At least one polymer (A) selected from the group consisting of a polyimide precursor obtained by reacting a diamine component and a tetracarboxylic acid component, and a polyimide obtained by imidizing it, and a diamine compound (B) represented by the following formula (1) ) A liquid crystal aligning agent characterized by containing.

(In the formula, Ar is an unsubstituted or substituted divalent aromatic hydrocarbon group having 6 to 18 carbon atoms,
R is an unsubstituted or substituted alkylene group having 1 to 6 carbon atoms, alkenylene group having 2 to 6 carbon atoms, alkynylene group having 2 to 6 carbon atoms, cycloalkylene group having 3 to 10 carbon atoms, or 3 to 10 carbon atoms It is a cycloalkenylene group of.) The method of claim 1,
A liquid crystal aligning agent containing 2 to 30 parts by mass of a diamine compound (B) with respect to 100 parts by mass of the polymer (A). The method according to claim 1 or 2,
A liquid crystal aligning agent in which part or all of a polymer (A) and a diamine compound (B) are reacting. The method according to any one of claims 1 to 3,
In the formula (1), Ar is a phenylene group or a naphthylene group. The method according to any one of claims 1 to 4,
The liquid crystal aligning agent in which R is a C1-C6 alkylene group in said Formula (1). The method according to any one of claims 1 to 5,
The liquid crystal aligning agent, wherein the diamine compound (B) is a diamine represented by any of the following A1 to A3 and A7 to A11 formulas.

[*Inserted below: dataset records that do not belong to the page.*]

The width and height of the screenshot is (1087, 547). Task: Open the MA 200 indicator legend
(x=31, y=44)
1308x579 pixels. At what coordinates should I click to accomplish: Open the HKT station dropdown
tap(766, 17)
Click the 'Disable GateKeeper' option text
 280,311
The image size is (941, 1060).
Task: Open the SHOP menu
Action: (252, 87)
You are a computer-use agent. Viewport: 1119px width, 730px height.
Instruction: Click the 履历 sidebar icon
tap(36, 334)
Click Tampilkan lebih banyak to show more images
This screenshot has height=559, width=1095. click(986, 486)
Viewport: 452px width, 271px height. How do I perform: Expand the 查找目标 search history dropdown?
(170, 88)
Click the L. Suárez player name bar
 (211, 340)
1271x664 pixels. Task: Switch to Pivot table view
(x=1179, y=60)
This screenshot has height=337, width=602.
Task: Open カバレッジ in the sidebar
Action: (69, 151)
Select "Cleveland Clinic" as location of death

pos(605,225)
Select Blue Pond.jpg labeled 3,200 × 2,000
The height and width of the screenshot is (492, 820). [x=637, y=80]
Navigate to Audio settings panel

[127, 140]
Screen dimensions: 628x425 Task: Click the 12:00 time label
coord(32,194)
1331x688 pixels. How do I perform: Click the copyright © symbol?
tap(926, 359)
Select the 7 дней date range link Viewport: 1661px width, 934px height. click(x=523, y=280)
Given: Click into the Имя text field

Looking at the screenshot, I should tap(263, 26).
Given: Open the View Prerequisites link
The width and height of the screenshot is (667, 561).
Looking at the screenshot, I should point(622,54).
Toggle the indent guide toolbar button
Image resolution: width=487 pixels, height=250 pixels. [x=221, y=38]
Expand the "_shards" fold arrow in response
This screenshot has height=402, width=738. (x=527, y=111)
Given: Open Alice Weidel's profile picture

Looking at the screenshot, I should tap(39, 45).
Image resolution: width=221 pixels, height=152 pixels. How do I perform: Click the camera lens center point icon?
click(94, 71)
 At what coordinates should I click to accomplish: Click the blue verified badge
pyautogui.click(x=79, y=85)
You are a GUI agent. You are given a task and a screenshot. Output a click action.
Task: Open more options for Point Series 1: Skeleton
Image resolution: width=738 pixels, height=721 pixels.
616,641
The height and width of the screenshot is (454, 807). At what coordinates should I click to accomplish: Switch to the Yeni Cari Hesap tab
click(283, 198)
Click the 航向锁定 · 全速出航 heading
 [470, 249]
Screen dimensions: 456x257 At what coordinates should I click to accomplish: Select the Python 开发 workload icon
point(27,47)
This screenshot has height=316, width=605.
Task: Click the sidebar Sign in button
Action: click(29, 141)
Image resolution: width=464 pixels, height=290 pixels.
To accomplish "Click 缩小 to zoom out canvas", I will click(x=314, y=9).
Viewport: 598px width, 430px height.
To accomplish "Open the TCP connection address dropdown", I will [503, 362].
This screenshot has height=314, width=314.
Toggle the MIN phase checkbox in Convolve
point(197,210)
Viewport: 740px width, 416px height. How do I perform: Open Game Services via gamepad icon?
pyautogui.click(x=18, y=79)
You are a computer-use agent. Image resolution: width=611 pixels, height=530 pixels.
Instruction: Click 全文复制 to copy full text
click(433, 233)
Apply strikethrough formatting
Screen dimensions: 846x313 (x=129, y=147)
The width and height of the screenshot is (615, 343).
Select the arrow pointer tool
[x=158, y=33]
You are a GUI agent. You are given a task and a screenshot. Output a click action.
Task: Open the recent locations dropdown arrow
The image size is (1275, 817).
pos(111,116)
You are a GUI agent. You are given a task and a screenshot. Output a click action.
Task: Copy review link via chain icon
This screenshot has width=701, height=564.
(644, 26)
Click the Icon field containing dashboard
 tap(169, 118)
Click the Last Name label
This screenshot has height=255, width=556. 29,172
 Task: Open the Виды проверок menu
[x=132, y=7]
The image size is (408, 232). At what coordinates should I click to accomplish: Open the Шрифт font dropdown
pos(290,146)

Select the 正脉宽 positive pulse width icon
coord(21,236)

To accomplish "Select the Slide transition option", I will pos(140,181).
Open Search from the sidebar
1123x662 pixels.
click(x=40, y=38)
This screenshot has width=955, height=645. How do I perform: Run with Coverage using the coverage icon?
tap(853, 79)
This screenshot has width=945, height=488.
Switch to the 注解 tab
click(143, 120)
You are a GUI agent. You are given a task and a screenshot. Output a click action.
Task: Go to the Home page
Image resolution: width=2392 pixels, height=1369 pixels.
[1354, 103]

The method according to any one of claims 1 to 6,
The liquid crystal aligning agent in which the said polymer (A) is a soluble polyimide. The method according to any one of claims 1 to 7,
The organic solvent contained in the liquid crystal aligning agent is N,N-dimethylformamide, N,N-diethylformamide, N,N-dimethylacetamide, N-methyl-2-pyrrolidone, N-ethyl- 2-pyrrolidone, N-methylcaprolactam, 2-pyrrolidone, N-vinyl-2-pyrrolidone, dimethylsulfoxide, dimethylsulfone, γ-butyrolactone, 1,3-dimethyl-imidazoli The liquid crystal aligning agent which is 1 type or 2 or more types selected from the group consisting of dione and 3-methoxy-N,N-dimethylpropanamide. The method according to any one of claims 1 to 8,
A liquid crystal aligning agent for manufacturing a narrow frame liquid crystal display element. A liquid crystal aligning film obtained from the liquid crystal aligning agent in any one of Claims 1-9. A liquid crystal display device comprising the liquid crystal alignment film according to claim 10. The method of claim 11,
A liquid crystal display element which is a narrow frame liquid crystal display element.